But more recently, the importance of resilient supply chains has come to the fore. A supply chain stretched to almost-breaking point comes at a price — and that price is empty shelves when the unexpected happens. Toyota, for example, has delivered only half as many Landcruiser Wagons to Australia in 2022 compared to the same period last year. And that is not because they’re suddenly unpopular; it’s because they are hard to make when supplies are low.
So can the same argument apply to shipping? The low-cost approach is offshore shipping companies sailing ships flagged in Panama. Might a resilient approach involve locally flagged ships?
What are the precedents?
Switzerland for a long time was the world’s best example of a nation running a flag fleet for security reasons. The land-locked country set up its own fleet in World War II to guarantee supply lines. It retained the option to use that fleet for national purposes in case of war and subsidised it for over half a century. But in recent years, Switzerland has reduced fleet numbers sharply (from hundreds of ships to around 20) amid scandals, cost overruns and even a criminal investigation into the subsidy process.
Maersk Line, Limited is the American equivalent — a US subsidiary of the massive Danish shipping line, it sails US-flagged ships that are allowed under US law to carry US military items. You can bet Maersk would be willing to do the same for us. Becoming a defence contractor is far more lucrative than simply being a shipping company — you can really rip off your client, and Maersk has done so. It was fined many millions of dollars for a major over-charging scandal during the Iraq and Afghanistan wars. Nevertheless, shortly afterward it secured a new $2 billion contract with the US defence forces.

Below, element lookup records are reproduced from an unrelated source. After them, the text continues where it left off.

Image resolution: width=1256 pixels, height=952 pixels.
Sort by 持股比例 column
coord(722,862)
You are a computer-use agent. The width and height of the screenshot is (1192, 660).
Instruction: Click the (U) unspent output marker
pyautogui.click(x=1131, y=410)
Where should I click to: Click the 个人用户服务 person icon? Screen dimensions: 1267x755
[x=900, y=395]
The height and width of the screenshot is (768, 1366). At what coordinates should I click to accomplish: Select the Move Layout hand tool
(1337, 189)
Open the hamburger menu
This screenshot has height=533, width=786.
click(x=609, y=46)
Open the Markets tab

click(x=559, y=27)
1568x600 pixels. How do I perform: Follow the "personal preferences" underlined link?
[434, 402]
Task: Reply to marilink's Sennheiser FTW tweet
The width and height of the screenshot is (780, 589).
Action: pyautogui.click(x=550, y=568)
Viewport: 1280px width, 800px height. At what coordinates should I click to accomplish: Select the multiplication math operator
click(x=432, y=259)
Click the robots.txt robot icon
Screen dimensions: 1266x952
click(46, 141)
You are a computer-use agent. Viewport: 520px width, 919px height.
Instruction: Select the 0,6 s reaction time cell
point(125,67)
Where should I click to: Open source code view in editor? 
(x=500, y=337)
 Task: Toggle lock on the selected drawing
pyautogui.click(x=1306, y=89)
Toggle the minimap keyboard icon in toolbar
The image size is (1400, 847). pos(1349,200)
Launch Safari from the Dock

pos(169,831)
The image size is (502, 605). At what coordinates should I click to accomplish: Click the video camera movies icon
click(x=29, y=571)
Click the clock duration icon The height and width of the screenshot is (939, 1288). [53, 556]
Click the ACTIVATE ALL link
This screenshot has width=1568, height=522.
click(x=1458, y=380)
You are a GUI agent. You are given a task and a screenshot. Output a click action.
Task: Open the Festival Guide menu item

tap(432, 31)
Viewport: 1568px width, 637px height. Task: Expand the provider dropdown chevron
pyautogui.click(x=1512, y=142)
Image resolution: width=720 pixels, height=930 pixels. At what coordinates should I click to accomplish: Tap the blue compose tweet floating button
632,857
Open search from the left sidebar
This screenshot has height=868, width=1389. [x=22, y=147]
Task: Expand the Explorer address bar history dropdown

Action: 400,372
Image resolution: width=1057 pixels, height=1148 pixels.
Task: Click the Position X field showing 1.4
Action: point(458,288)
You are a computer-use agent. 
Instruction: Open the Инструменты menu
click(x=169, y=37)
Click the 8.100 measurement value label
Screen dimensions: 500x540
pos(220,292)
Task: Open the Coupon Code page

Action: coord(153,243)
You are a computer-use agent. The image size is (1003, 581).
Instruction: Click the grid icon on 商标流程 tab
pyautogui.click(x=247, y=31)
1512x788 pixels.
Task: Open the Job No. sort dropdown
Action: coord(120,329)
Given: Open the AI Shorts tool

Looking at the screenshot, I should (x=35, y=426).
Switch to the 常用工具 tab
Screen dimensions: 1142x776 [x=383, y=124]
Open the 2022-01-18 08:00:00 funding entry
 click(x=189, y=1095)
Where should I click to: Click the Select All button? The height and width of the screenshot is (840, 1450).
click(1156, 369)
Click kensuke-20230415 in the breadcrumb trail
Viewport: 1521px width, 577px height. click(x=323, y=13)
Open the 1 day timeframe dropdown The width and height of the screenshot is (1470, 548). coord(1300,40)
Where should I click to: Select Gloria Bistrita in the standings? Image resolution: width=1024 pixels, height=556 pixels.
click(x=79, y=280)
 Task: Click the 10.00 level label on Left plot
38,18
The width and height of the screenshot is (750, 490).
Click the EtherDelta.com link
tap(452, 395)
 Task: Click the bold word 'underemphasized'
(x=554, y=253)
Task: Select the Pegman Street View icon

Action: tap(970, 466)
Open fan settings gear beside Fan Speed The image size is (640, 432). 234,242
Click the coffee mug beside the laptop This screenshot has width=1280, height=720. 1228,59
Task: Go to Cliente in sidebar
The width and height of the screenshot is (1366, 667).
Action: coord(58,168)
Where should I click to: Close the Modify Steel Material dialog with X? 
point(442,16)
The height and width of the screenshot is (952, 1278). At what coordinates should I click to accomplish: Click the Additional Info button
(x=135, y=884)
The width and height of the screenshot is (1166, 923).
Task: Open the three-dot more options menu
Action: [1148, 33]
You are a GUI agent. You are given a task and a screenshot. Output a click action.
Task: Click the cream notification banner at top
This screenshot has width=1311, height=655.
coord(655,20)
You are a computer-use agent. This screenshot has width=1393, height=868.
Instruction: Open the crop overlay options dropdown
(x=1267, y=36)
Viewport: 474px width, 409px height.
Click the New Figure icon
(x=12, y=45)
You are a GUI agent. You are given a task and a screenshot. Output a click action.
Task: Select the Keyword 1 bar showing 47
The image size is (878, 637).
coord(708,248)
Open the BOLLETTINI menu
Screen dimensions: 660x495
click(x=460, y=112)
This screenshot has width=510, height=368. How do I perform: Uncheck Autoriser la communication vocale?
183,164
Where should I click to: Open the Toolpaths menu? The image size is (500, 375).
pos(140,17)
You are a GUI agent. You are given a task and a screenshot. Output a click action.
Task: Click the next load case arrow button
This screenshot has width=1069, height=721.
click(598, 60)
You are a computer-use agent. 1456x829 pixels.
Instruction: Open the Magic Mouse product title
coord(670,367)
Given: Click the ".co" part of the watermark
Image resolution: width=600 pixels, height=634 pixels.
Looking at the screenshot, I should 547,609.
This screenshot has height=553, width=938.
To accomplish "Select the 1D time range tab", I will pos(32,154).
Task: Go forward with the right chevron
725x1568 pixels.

The Australian National Line is the Australian precedent. But the national shipping line was privatised in the Hawke-Keating era after making a run of losses.
These three shipping lines each show the tension of fighting market forces. You can and sometimes you must. But when you do, market discipline is eroded, losses can mount, and the subsidies you provide to compensate may provide opportunities for corruption.
The arguments around a national shipping line apply to keeping defence industry onshore too. When we make ships and ammunition in this country, we may increase their availability in times of crisis, but we often do so by sacrificing cost and quality, and must recognise that the industry itself will still have supply chains that reach across the world. A lack of inputs might bring our “local” manufacturing capacity to a halt.
Maritime Industry Australia Limited wants us to have 20 Australian flagged ships to start with. In the extreme case where we are at war, the Commonwealth would have the right to use those ships, and of course, any of those 20 ships might be taken or scuppered once they leave our waters. For the scheme to work, here’s what needs to happen: at every port at which an Australian-flagged ship calls, we need them not to seize, freeze or nationalise the ship and its cargo. But in extreme circumstances they might!
When would a national flag matter?
Having your own flagged fleet is a modest amount of insurance. It solves a narrow problem: a scenario where shipping is sufficiently disrupted enough that private ships won’t come to Australia, but not so disrupted that nationalised ships can’t make it.
In reality, any scenario where we need our own flagged fleet will be an extremely dangerous one for our flagged fleet to operate in. Frankly, any war where Chinese submarines have enough spare capacity to worry about merchant shipping bound for Australia instead of American aircraft carriers, British destroyers and French submarines is one where they have established global naval dominance or one where they’ve made a terrible mistake of stretching themselves too thin.
We are a vast continent, and if our enemies have the capacity to encircle us for any length of time they’ve become extremely powerful. Remember, our geography is our best defensive asset. No land border with Russia for us.
How much impact can China have on shipping?
China might be able to stop its own trade to Australia. It might also have the reach to make the tiny strip of sea between Sumatra and the Malaysian Peninsula unsafe, forcing ships to make enormous detours. But can it stop global shipping? There’s an absolutely enormous sea lane from the Americas and Europe to Australia that runs down the Atlantic Ocean, round the Cape of Good Hope and through the Southern Ocean. No choke points there. Submarines can bob hopefully in the roaring 40s, but there’s a lot of water down there and little chance they’ll cross paths with whatever is coming. Container ports on Australia’s southern side — Adelaide, Melbourne, Sydney — are far from waters China might hope to control.
It is one of our strategic advantages that Australia’s population and ports are located on the southern sides of the continent, further from countries that might be our foes.
What difference would a flag make?
The shipping flags of the world may be a grab-bag of tiny nations, but the biggest shipping lines are not. The three biggest shipping lines in the world are the Swiss-owned Mediterranean Shipping Company, Maersk of Denmark, and the French CMA CGM. These are allies or neutral nations.
Their ships run under a diversity of flags — some Danish, some from the tiny Marshall Islands, some under the flag of Liberia, etc. But the whole point of flags of convenience is that the nation which bestows the flag makes little demand on the ship after the initial payment. Even if China stops trading with us, those shipping lines will not be inclined to blacklist us. It is probably more important for securing our supply chains that we diversify imports away from China than us having locally flagged ships. Australia’s imports are not nearly so dependent as our exports, but China still dominates.
The current push to have our own flag fleet is a moderate amount of insurance at an uncertain cost. In an era when governments care a lot about the cost of living, it is highly unlikely they will adopt a policy that risks pushing up shipping costs. There is a big precedent for what is likely to happen next — in 1981 a major review of shipping called the Crawford Report recommended creating an Australian-flagged fleet. Its recommendations were never implemented.
Expect the same now. A better solution is some amount of local stockpiling and diversifying our import dependence.